Shavarious Render, a senior at Frederick Douglass High School, says he used to skip class and get into fights.
“Now I want to be a lawyer,” he said. “Debate has taught me different ways to solve problems and to control my anger management issues.”
Researchers from Georgia State say students can jump two grade levels in reading after joining the Urban Debate Project. Georgia State recently released results from a three year study of the Urban Debate Project in Milwaukee, the first study that followed a debate league since inception, Winkler said.
Roughly 45 percent of the students who were tested were reading below grade level when they entered the league, Winkler said. These below-grade readers showed an average increase of 1.9 grade-levels in reading rate, 1.8 in reading fluency, 1.8 in comprehension and 1.2 in accuracy over the course of a single year of program participation.
“The statistics are ridiculous. It’s just good,” Winkler said.
When 17-year-old Miloran Robinson started school at GSU this fall, she said she wouldn’t be here if not for Milwaukee’s Urban Debate Project.
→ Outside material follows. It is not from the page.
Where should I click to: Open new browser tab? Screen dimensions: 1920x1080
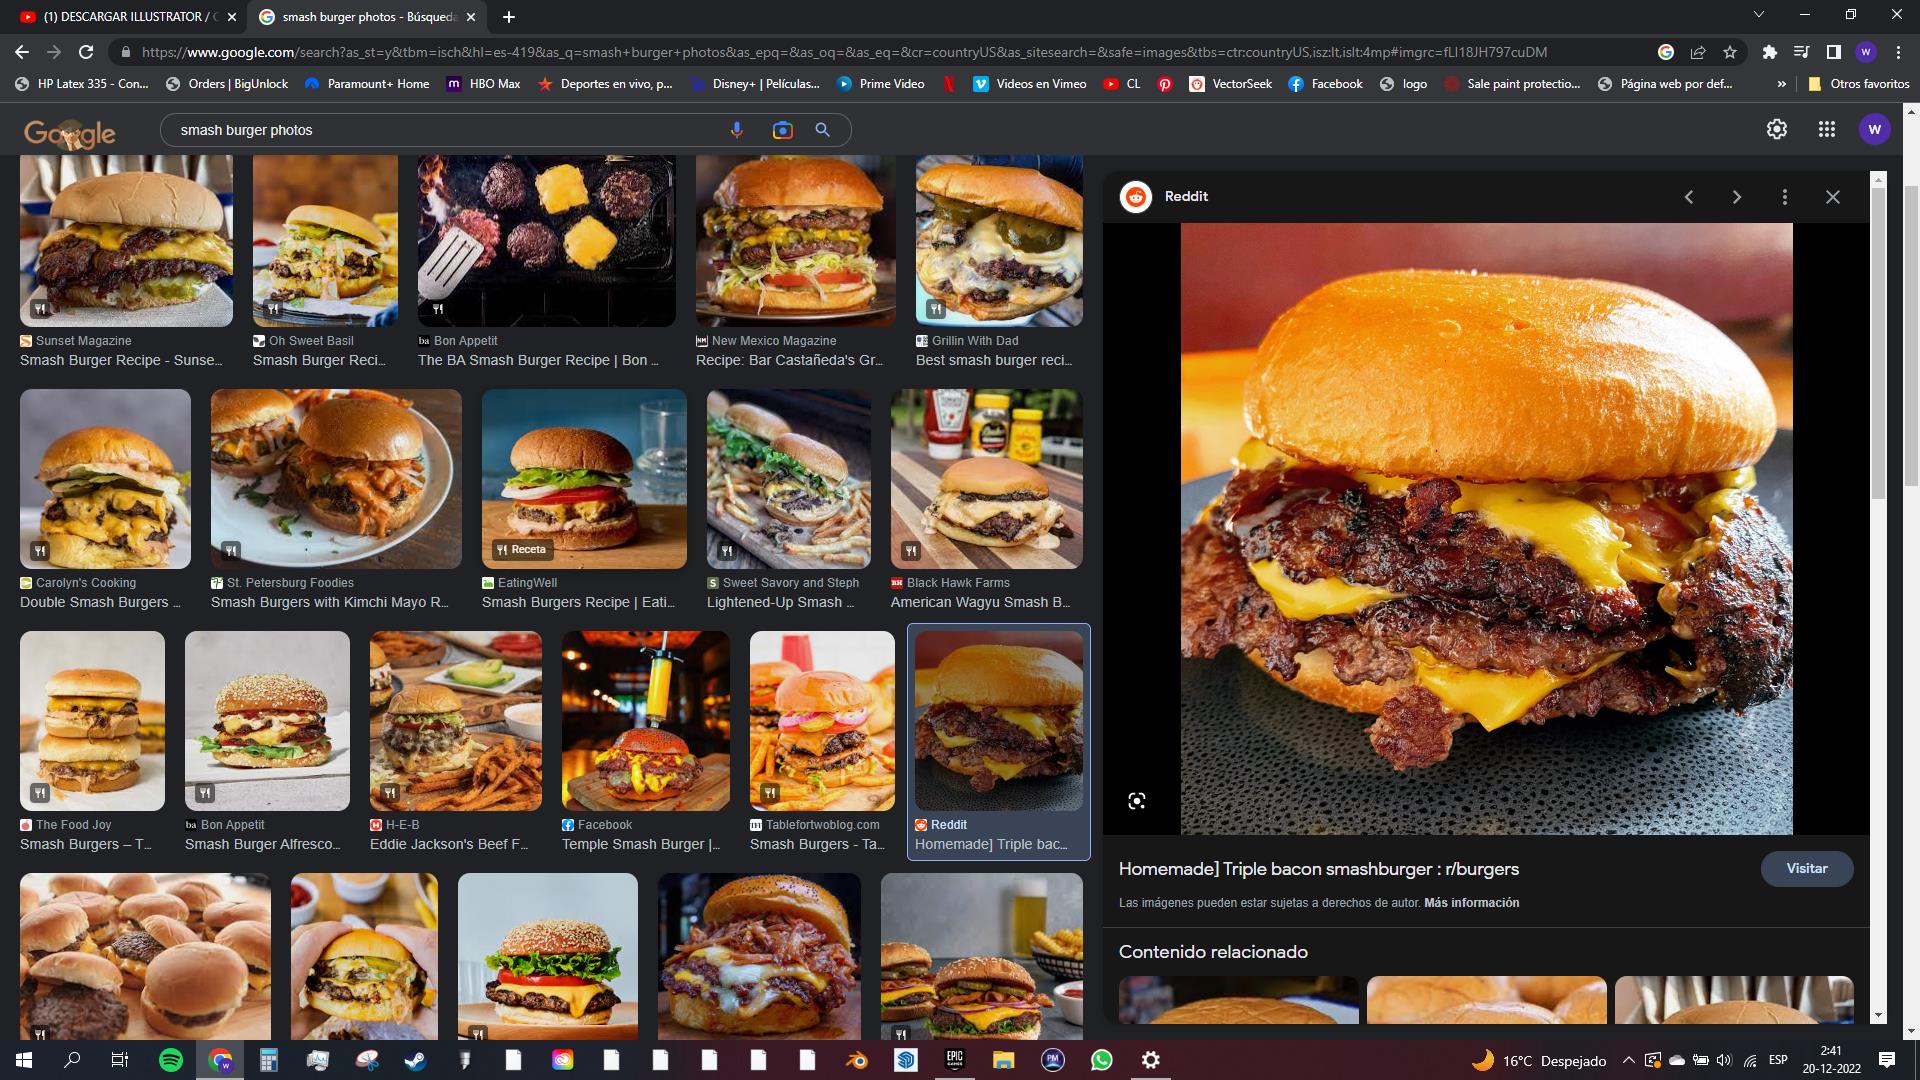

“Debate keeps you focused and it keeps you knowing what’s going on in the world, which makes you more of an informed citizen,” said Robinson, who plans to study nursing and women’s studies.
The students are not only good arguers, but debate also builds confidence and encourages civic engagement, said Joel Lemuel, a 24-year-old Georgia State master’s student, who is a product of the program and now works as a research associate and debate coach.
“Advocacy, more than anything else, can change a person’s life. It gives them the tools they need to change their world and to not just be kind of passive citizens, but to act like agents that have control over their lives,” he said.
Lemuel, who is touted as one of the most successful debaters in the history of Atlanta’s Urban Debate League, remembers joining the program as a freshman at Grady High School.
“My family was kind of poor and we didn’t really didn’t have the opportunities to travel, so debate not only got me outside of my community, but it got me thinking outside my immediate context,” Lemuel said.
Atlanta’s Computer Assisted Debate program has a number of community partners, including Atlanta Public Schools, the Atlanta Housing Authority, Project Safe Neighborhoods and the Einhorn Family Charitable Trust. The program, which has been nationally recognized through the White House’s Helping America’s Youth Initiative and the Department of Justice’s nationwide program to reduce gun crime in America, has already been replicated in Milwaukee and Miami, Fla. This year Winkler will be doing training in Chicago, Dallas/Fort Worth and Knoxville, Tenn., as well as showcasing the program as best practices in the U.S. Dept. of Justice’s Project Safe Neighborhood program at a national conference of attorneys entitled “Addressing Violent Crime in the 21st Century.”
“The nation is really in crisis about trying to figure out how to handle the drop out problem that is going on. In many places there are schools and school districts that are in trouble because they have not met the goals for No Child Left Behind,” Winkler said. “This kind of a program basically provides a means by which they can make ground up very quickly.”